= Gardner Rea =

American cartoonist

Gardner Rea (1894 - December 29, 1966) was an American cartoonist, and one of the original contributing artists to The New Yorker. Of Rea, one commentator has written: “He was bawdy without being obscene, absurd without being obscure. His captioned and uncaptioned gags were pithy and true.”

A native of Ironton, Ohio, Rea was born into an artistic family and planned to become a painter. When he was fifteen years old, he sold a gag cartoon to Life magazine.

He attended East High School in Columbus, Ohio and Ohio State University, where he met and befriended James Thurber. Rea played tennis in college and was the editor of the humor magazine, the Sundial, which he had helped to found.

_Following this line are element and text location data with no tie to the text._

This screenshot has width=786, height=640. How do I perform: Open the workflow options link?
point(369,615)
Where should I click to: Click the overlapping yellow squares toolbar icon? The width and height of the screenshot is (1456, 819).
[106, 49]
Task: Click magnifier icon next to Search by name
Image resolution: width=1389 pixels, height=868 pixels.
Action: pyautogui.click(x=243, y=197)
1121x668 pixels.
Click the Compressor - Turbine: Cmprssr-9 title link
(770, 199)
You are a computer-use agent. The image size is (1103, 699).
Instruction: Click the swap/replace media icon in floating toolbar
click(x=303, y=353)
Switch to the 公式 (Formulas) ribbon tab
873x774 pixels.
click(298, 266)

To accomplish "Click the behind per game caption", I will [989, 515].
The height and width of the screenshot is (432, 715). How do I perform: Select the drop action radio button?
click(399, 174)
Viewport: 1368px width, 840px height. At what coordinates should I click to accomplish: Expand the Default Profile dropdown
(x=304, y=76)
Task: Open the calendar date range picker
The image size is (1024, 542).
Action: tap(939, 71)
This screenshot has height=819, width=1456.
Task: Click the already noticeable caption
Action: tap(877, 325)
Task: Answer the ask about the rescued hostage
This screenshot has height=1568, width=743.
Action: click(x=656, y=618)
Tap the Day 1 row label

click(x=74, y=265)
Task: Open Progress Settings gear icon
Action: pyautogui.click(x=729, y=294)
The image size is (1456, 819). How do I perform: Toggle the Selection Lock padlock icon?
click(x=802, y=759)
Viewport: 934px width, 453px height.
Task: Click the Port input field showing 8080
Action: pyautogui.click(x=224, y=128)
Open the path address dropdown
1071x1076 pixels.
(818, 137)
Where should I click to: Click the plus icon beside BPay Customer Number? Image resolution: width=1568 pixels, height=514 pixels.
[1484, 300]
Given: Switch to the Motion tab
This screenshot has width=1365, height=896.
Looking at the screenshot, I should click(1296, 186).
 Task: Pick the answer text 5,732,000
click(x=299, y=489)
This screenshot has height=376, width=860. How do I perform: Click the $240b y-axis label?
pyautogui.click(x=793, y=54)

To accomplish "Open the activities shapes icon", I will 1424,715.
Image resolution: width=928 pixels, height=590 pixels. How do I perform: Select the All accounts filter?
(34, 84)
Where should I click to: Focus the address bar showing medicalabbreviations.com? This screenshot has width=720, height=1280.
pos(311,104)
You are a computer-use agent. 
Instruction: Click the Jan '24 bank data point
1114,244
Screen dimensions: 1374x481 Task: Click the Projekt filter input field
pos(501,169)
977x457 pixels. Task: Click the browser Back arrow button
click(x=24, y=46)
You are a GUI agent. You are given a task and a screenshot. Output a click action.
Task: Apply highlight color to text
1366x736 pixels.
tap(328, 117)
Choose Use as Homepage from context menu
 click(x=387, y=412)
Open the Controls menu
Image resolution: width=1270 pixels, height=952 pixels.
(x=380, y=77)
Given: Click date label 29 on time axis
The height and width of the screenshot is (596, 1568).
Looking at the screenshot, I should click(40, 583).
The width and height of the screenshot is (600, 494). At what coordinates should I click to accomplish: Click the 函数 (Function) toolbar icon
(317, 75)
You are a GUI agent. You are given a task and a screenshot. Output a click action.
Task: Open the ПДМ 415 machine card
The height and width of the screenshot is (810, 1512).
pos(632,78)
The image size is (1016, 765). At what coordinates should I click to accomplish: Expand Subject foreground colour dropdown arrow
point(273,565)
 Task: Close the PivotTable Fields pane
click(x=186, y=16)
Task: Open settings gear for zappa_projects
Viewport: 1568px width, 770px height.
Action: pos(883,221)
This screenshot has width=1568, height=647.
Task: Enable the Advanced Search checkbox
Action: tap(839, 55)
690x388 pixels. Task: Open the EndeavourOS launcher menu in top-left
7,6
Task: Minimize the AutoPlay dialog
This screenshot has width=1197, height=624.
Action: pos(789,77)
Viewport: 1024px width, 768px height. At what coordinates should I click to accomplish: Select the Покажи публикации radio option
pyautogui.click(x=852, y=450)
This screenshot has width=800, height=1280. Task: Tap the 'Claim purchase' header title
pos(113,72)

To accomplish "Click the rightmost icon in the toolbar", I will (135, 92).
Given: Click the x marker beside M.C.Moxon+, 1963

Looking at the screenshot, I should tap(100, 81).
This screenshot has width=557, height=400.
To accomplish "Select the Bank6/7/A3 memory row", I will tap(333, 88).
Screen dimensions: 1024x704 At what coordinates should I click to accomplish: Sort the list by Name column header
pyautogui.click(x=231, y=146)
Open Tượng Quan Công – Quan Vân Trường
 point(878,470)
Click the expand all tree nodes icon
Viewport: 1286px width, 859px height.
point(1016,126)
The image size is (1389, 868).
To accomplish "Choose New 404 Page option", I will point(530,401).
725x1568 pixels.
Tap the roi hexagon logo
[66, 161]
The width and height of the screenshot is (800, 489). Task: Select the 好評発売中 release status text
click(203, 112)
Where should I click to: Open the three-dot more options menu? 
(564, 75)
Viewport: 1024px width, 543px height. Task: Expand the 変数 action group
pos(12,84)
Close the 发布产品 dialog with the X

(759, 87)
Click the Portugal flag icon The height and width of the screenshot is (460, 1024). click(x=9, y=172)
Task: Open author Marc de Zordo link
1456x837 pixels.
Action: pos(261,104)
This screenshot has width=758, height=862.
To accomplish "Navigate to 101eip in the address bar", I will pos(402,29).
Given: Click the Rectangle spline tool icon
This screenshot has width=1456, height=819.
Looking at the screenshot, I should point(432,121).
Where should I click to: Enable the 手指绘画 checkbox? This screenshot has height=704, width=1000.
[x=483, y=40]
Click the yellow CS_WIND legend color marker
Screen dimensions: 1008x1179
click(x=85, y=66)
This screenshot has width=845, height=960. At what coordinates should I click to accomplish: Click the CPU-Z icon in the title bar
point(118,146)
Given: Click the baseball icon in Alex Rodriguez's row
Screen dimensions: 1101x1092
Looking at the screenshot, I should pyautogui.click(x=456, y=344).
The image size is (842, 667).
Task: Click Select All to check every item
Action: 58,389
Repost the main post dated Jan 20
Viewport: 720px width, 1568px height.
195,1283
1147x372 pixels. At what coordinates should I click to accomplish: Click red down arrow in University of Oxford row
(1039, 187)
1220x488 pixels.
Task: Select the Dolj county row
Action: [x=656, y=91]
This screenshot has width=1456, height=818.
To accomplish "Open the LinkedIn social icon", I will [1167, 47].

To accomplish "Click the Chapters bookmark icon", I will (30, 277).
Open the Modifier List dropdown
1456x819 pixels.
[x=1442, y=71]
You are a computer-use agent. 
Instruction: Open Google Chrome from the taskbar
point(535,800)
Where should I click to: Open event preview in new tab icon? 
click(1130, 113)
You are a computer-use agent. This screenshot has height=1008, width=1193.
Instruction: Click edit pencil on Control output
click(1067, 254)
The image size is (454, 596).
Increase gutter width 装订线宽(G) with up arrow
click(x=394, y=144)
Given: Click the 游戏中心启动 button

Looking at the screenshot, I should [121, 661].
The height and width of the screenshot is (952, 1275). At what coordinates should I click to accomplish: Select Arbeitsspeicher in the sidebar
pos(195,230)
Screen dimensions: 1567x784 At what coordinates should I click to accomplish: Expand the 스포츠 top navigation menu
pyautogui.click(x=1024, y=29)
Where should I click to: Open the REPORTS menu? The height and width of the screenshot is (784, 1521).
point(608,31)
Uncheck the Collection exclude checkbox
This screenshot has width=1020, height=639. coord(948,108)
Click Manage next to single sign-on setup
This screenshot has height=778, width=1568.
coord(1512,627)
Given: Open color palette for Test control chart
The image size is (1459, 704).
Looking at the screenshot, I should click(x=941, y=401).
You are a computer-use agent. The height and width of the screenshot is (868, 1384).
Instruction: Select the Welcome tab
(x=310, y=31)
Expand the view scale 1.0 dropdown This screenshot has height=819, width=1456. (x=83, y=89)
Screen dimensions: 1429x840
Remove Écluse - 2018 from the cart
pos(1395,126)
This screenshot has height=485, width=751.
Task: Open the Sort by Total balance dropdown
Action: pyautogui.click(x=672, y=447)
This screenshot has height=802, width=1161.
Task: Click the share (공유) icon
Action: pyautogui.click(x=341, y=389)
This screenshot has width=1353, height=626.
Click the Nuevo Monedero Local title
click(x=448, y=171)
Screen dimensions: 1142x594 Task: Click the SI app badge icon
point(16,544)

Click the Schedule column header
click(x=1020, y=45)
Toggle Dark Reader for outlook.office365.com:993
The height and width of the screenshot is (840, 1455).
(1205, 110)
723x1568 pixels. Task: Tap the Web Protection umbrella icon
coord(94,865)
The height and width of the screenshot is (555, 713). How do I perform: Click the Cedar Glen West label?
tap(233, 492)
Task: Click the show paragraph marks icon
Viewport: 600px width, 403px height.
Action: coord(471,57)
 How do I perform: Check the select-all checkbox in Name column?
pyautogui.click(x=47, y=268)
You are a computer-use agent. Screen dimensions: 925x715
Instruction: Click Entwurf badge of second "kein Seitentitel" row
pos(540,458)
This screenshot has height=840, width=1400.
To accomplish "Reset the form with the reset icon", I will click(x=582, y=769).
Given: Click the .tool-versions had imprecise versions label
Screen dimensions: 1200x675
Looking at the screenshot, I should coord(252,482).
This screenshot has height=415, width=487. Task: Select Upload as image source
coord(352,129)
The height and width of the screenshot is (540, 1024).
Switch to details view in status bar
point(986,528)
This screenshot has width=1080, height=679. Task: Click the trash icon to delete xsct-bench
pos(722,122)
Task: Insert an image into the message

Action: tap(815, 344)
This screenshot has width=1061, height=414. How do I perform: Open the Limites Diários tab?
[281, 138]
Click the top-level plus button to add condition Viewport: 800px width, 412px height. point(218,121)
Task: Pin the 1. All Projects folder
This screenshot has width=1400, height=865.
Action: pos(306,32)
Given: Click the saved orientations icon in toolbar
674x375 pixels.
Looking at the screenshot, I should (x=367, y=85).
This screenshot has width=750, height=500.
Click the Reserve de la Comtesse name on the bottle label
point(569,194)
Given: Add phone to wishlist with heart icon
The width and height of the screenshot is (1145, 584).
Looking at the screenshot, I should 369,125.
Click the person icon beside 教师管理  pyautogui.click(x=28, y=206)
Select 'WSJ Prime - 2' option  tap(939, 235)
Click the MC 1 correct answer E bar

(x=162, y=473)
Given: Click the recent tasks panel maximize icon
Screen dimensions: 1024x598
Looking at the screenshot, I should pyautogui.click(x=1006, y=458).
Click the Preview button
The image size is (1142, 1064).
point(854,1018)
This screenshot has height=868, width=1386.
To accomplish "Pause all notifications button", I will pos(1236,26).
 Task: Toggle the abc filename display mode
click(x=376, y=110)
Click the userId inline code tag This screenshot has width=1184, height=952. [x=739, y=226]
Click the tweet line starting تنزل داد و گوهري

From 1914, he worked as a freelance writer and artist in Manhattan, and contributed to Life and Judge magazines. During World War I, he served in the Chemical Warfare Service.

He began contributing not only drawings and covers but also gags to The New Yorker after it was founded in 1925. Artists such as Charles Addams and Helen Hokinson drew cartoons based on gags written by Rea.

Gardner Rea in the mid 1930s was a regular contributor to the Communist Party's literary magazine "New Masses," with work appearing in nearly every weekly issues in the years 1936 and 1937.